## Exercise brief
Reproduce, exactly and in full, only the lines below from the one containing "Screen dimensions: 1920x1080" through the one containing "Click the Product Hunt upvote arrow".

## Information
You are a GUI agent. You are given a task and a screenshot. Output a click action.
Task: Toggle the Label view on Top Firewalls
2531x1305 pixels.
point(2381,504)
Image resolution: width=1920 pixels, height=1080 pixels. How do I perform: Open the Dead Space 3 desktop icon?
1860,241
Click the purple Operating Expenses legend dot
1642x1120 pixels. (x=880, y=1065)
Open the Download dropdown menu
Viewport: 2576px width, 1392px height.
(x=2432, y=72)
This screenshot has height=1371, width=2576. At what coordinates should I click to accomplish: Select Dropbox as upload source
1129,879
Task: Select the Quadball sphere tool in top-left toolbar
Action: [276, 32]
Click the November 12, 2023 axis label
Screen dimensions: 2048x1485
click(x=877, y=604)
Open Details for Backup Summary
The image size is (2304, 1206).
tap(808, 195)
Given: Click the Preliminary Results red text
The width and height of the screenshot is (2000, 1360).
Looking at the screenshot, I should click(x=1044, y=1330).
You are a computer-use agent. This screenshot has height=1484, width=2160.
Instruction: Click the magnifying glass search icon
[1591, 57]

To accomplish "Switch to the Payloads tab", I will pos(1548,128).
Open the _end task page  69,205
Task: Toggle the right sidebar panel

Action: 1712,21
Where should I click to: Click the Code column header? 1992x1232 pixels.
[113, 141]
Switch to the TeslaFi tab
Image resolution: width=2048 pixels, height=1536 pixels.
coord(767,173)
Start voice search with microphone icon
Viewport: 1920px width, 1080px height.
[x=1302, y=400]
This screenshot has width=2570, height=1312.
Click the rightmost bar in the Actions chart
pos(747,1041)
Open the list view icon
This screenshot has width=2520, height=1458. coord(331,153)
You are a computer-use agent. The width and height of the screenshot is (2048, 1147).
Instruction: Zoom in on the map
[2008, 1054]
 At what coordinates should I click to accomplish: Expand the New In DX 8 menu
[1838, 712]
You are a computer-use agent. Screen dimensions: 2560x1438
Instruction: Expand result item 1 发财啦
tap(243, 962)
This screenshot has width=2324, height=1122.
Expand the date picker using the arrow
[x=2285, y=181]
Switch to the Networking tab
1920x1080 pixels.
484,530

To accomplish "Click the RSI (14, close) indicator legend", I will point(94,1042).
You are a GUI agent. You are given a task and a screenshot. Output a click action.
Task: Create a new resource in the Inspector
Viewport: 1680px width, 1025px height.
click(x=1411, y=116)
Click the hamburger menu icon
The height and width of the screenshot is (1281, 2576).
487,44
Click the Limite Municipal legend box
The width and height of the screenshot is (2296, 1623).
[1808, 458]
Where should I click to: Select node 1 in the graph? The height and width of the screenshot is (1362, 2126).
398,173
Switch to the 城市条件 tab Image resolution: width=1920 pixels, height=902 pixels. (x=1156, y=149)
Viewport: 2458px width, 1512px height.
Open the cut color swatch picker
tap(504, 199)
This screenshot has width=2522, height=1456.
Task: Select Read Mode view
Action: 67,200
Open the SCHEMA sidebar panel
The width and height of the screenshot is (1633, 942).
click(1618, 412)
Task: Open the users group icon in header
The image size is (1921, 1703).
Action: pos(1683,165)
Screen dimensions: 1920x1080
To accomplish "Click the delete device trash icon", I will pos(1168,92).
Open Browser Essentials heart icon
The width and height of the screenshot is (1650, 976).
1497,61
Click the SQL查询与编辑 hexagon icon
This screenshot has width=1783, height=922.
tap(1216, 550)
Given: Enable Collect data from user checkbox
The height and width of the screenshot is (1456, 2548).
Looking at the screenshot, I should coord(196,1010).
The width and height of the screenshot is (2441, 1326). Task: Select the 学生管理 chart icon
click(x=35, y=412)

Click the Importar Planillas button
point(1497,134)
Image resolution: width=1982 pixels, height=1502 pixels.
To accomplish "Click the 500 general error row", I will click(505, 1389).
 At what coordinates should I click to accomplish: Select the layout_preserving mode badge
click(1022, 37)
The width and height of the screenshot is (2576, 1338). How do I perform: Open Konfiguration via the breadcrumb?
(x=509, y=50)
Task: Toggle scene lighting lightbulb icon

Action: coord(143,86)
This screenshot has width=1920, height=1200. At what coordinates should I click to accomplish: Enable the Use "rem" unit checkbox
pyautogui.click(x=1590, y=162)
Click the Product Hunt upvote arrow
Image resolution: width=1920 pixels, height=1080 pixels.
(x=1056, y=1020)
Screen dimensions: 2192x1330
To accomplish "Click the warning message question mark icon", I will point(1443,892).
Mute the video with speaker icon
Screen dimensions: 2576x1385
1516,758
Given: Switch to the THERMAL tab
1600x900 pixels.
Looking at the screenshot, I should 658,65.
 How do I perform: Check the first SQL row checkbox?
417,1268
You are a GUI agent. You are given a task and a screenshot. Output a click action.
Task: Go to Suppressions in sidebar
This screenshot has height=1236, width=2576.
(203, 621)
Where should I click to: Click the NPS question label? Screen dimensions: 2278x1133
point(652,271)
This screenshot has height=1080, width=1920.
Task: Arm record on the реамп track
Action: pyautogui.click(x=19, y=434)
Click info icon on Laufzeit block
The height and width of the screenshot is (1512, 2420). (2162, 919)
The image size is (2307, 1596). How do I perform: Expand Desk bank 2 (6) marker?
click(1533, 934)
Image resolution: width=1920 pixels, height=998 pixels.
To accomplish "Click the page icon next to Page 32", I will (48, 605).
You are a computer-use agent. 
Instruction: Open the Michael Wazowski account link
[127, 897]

## Exercise answer
Screen dimensions: 1920x1080
To accomplish "Click the delete device trash icon", I will pos(1168,92).
Open Browser Essentials heart icon
The width and height of the screenshot is (1650, 976).
1497,61
Click the SQL查询与编辑 hexagon icon
This screenshot has width=1783, height=922.
tap(1216, 550)
Given: Enable Collect data from user checkbox
The height and width of the screenshot is (1456, 2548).
Looking at the screenshot, I should coord(196,1010).
The width and height of the screenshot is (2441, 1326). Task: Select the 学生管理 chart icon
click(x=35, y=412)

Click the Importar Planillas button
point(1497,134)
Image resolution: width=1982 pixels, height=1502 pixels.
To accomplish "Click the 500 general error row", I will click(505, 1389).
 At what coordinates should I click to accomplish: Select the layout_preserving mode badge
click(1022, 37)
The width and height of the screenshot is (2576, 1338). How do I perform: Open Konfiguration via the breadcrumb?
(x=509, y=50)
Task: Toggle scene lighting lightbulb icon

Action: coord(143,86)
This screenshot has width=1920, height=1200. At what coordinates should I click to accomplish: Enable the Use "rem" unit checkbox
pyautogui.click(x=1590, y=162)
Click the Product Hunt upvote arrow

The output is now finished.